Collected data
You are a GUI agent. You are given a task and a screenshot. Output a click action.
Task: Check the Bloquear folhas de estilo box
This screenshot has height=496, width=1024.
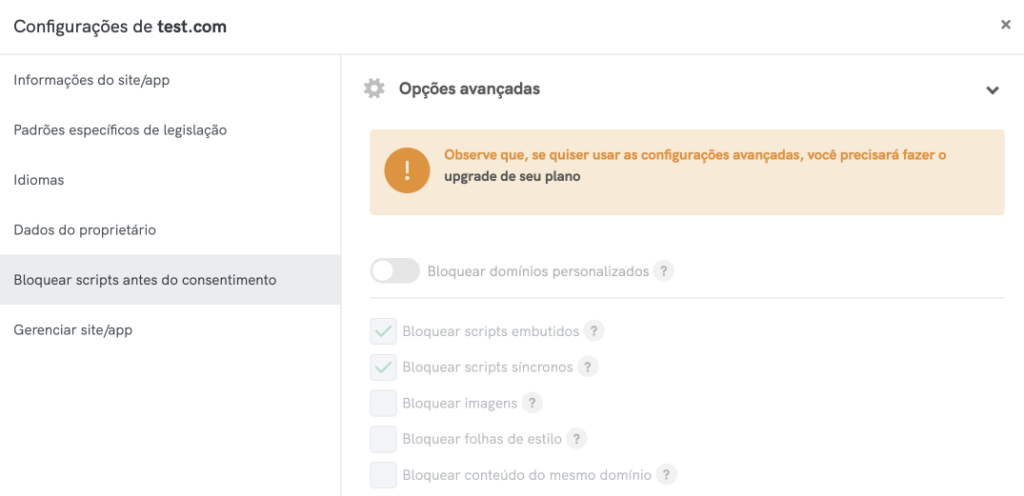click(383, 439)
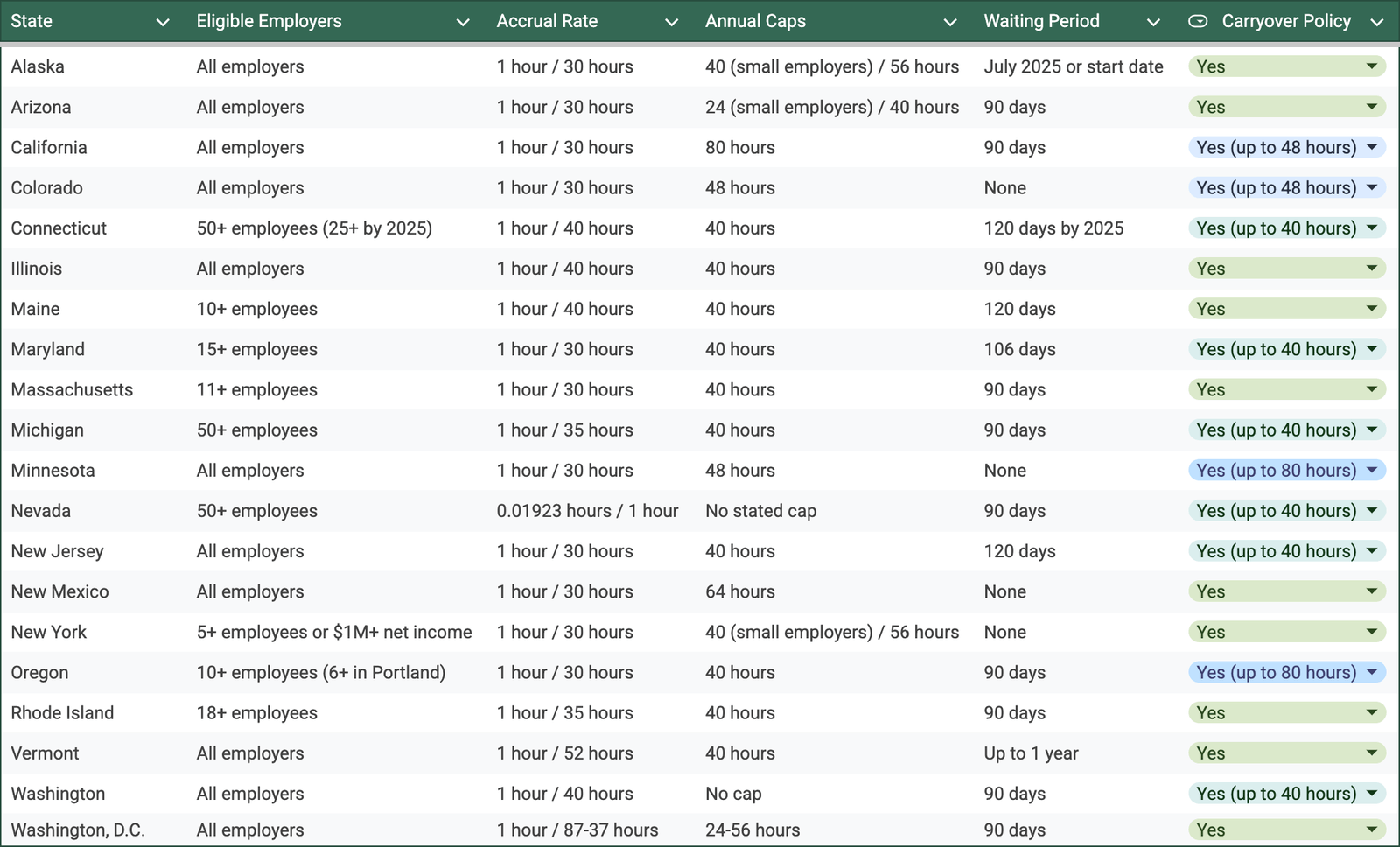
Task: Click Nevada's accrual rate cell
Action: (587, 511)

ASSIGNED TASK –
Could you reproduce the records above exactly, leaving out every picture?

SOLVED PROBLEM –
You are a GUI agent. You are given a task and a screenshot. Output a click action.
Task: Check the Bloquear folhas de estilo box
This screenshot has height=496, width=1024.
click(383, 439)
Task: Click Nevada's accrual rate cell
Action: (587, 511)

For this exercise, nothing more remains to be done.